6lb of LME costs about 27,00$CAD, which is about 20,17$USD. Add a few bucks of hops and some yeast, and you've got a decent brew totaling something around 25$USD or so.
I was seriously considering going all grain, for some time, but I started trying to brew without boiling it, and so far, so good, and if that keeps up, I'll just ditch the all-grain project completely. Foregoing kits, picking LME and hops already gives a lot of flexibility in recipe making. At most, adding a partial-mash with specialty grains allows a bit more, without needing as much fuss. Heck, they can be cold-steeped, possibly avoiding boiling altogether, or at most boiled in smaller volumes with the bittering hops (despite the lower effectiveness this is likely to cause).
Also, of course transitioning to something is gonna be cheap if you already own everything. But that's fudging the numbers, in reality, it's not free, you just already happened to have paid for it. For example, I could say my whole brewing setup was free! I didn't need to spend a penny when I started making beer despite my 50 gallon or so capacity! But in reality, I've been brewing mead for a while, so I just already had a ton of stuff. No kettles, though, or anything relating to boiling. So no heat-able pump, no valves, no chiller of any sort, no false bottom, etc.

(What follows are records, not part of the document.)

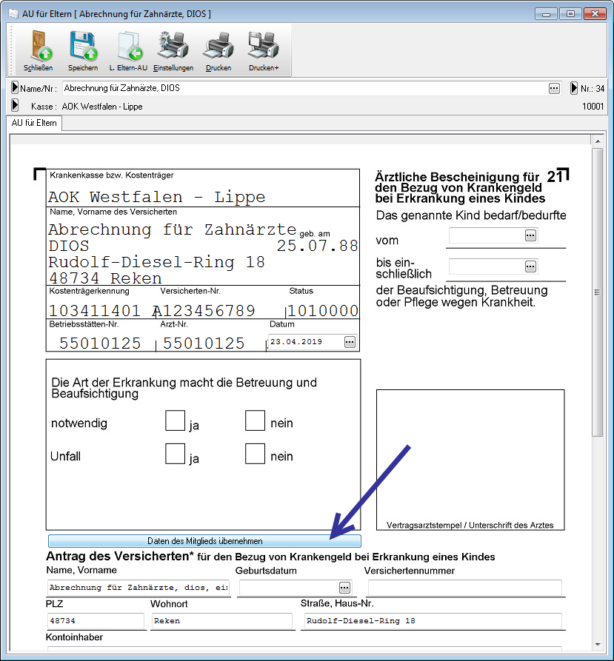Viewport: 614px width, 661px height.
Task: Click ellipsis button beside Name/Nr field
Action: coord(554,88)
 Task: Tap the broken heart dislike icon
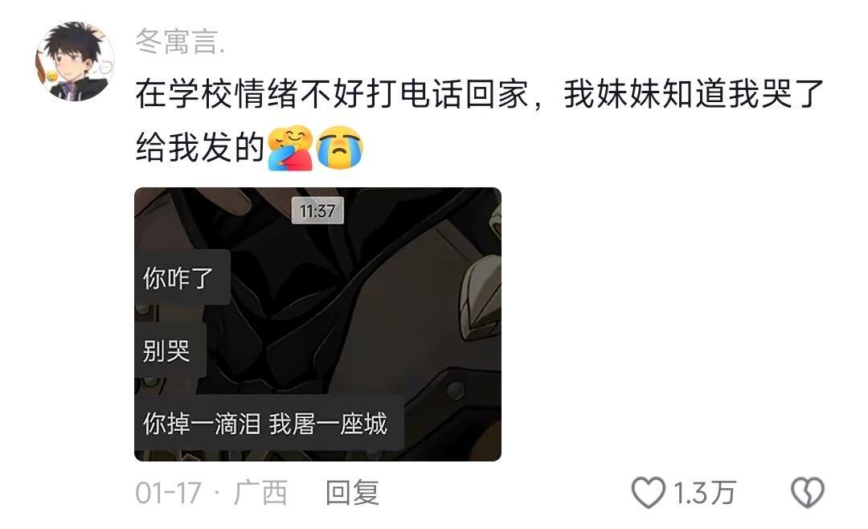click(x=808, y=493)
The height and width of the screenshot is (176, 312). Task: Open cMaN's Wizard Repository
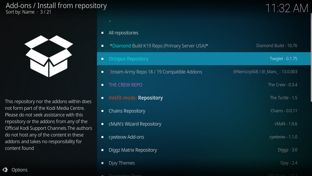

In reality, someone can brew complex recipes with just simple food-grade plastic pails, a few feet of tubing, some recycled bottles, caps, and a small kettle. For the cost of the LME+hops+yeast+adjuncts. While on the other hand, I don't see many people doing all-grain who don't have multiple large kettles, something for the sparge, heat-tolerant pumps, chillers, fairly efficient filtration equipment, lots of tubing, lots of valves, temperature monitoring and control, burners (typically propane), etc., etc., etc.
Obviously if you already have all that, the incentive to switch to all grain is greater.
But the main cost saver is simply to avoid kits, and to make one's own recipe, especially if you can bulk-size your ingredient purchases. Avoiding frivolously premium ingredients, such as patented hops, can also help save a few bucks off every brew.